You can see the entire film at SnagFilms.
For the film's anniversary year, and for the benefit of those too young to know any better, I thought it was time to honor this unforgettable work. So I asked filmmaker Jeff Krulik to shed a bit of light all these years later.
"On May 31, 1986, my friend John Heyn and I stumbled into the pop-culture history books by videotaping a few hours of heavy metal fans before a Judas Priest concert in Landover, MD. We certainly didn't go in with an agenda or plan, and 25 years later we are still trying to make sense of Heavy Metal Parking Lot.
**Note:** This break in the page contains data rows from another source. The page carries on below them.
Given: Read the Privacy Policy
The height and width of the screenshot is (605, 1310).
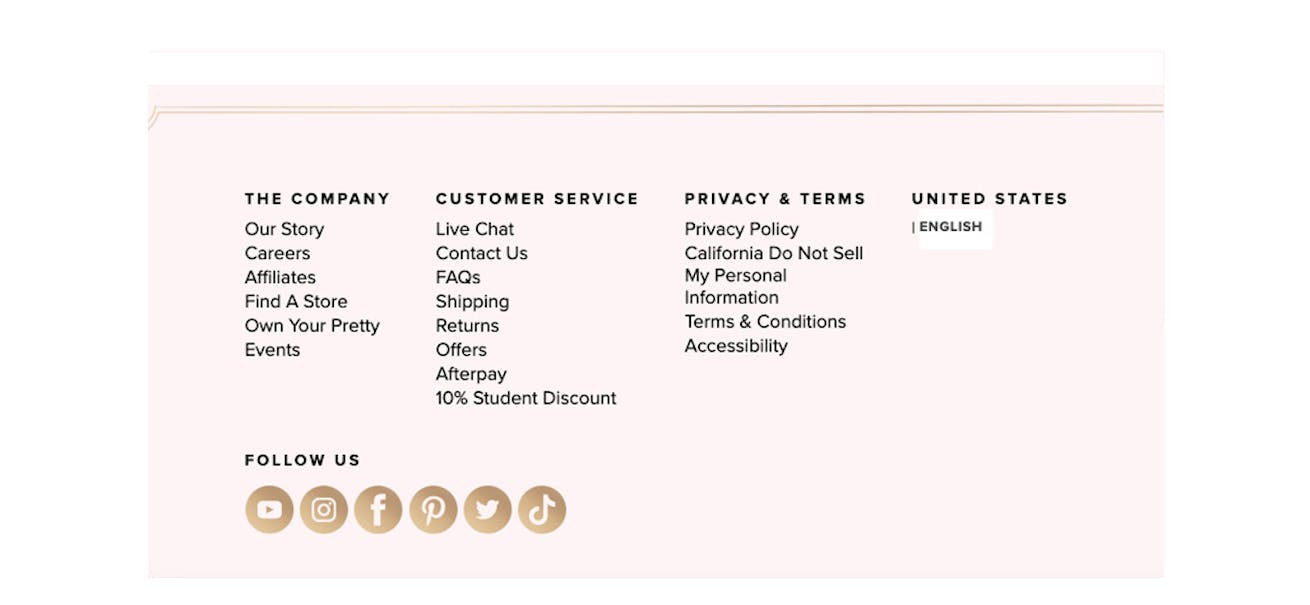Looking at the screenshot, I should point(742,229).
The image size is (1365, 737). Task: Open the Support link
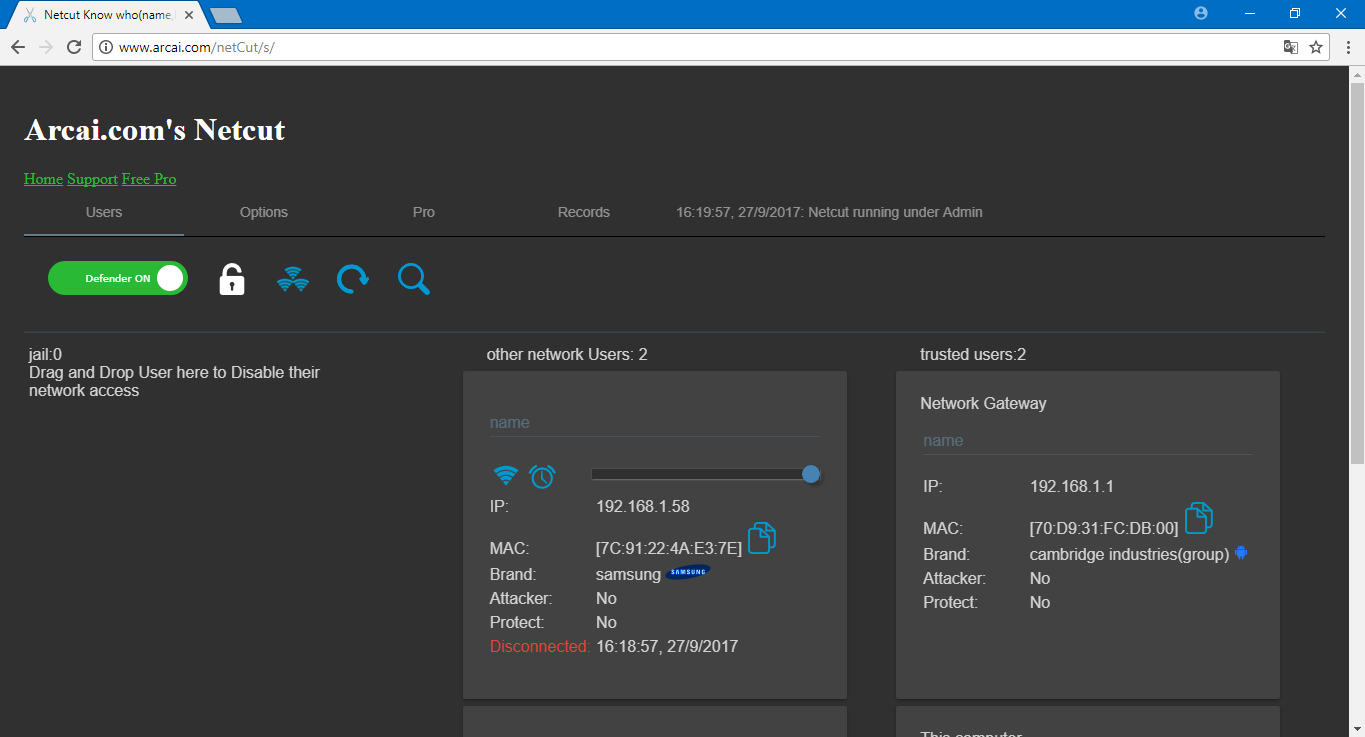click(x=93, y=179)
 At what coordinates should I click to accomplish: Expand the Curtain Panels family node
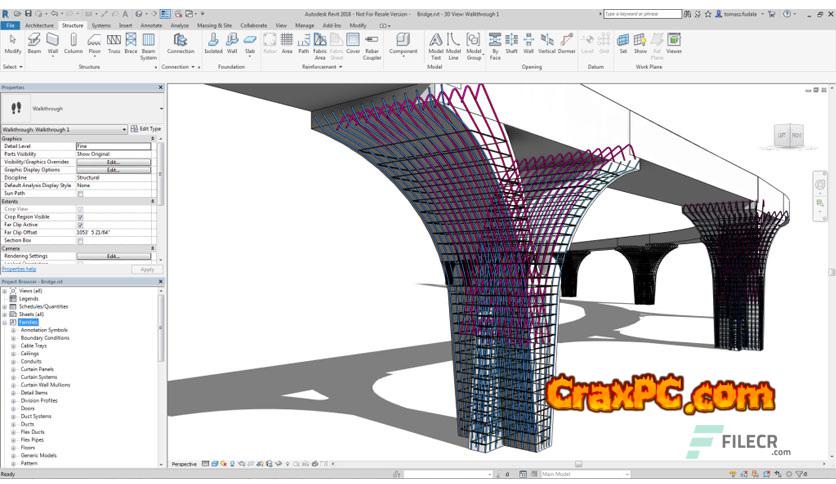coord(13,369)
"John Heyn and I met in early 1985 and became fast friends. We bonded over our love for old theaters and drive-ins, circus sideshows, weird pop culture and John Waters movies. One day, John suggested a short documentary of heavy metal fans before a heavy metal concert. In less than three seconds, I said yes. The first two seconds, I worried about the professional camera gear. John and I were totally drawn to offbeat subjects, and the aspiring documentarians that we were, this seemed to fit right in with our emerging career goals.
"So it was as simple as that. I had the gear. John had the idea. We paid our $5 parking fee like any other concertgoer, and it was our good fortune that the band playing was Judas Priest, who have iconic status, and their anthems still hold up. It could have been any heavy metal band, but we thank our lucky stars that it was Judas Priest on that last Saturday in May. After we went back to my studio to look at the footage, the title instantly popped into my head. I've always had a knack for titles. But it was John's idea in the first place, and he was the architect, since he took the footage and edited it into the solid 16 minutes that it is.
"Without any official distribution in the pre-Internet age of tape trading, our short film went from VHS to VHS, to the likes of Cameron Crowe, who referenced it as 'one of the top rock documentaries ever.' Actor Ed Norton called it 'anthropological genius.' We once got a phone call from Sofia Coppola. And Dave Grohl confirmed that it was a favorite on the Nirvana tour bus when we met him backstage in 2005.
"Here's a video from our DVD that catches up with a few HMPL alumni. And here's another alum, our first meeting with Nathaniel 'Buda' Dodson, who showed up at the American Film Institute last week to take a well-deserved bow 25 years later."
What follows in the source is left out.